— Start —

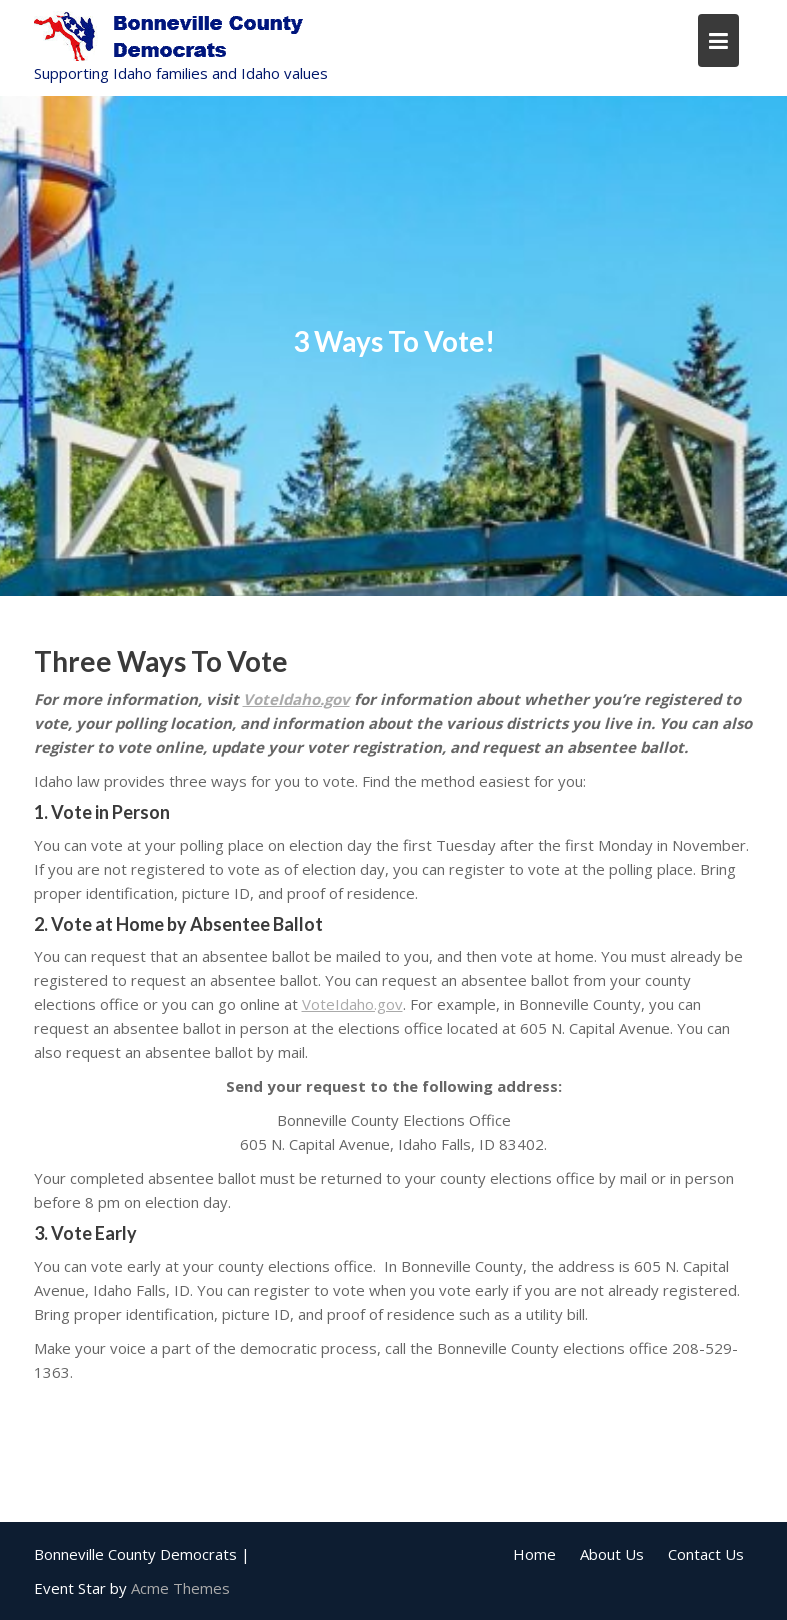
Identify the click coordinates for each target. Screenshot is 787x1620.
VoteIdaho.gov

— End —
— Start —

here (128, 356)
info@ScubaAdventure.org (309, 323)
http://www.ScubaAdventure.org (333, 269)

— End —

WHAT YOU ARE ASKED TO DO
Begin at the line that has "info@ScubaAdventure.org (309, 323)" and stop after the line that has "http://www.ScubaAdventure.org (333, 269)". Write each of those lines out again in full, text and coordinates alike, and add 137 to every number in the coordinates.

RIGHT ANSWER
info@ScubaAdventure.org (446, 460)
http://www.ScubaAdventure.org (470, 406)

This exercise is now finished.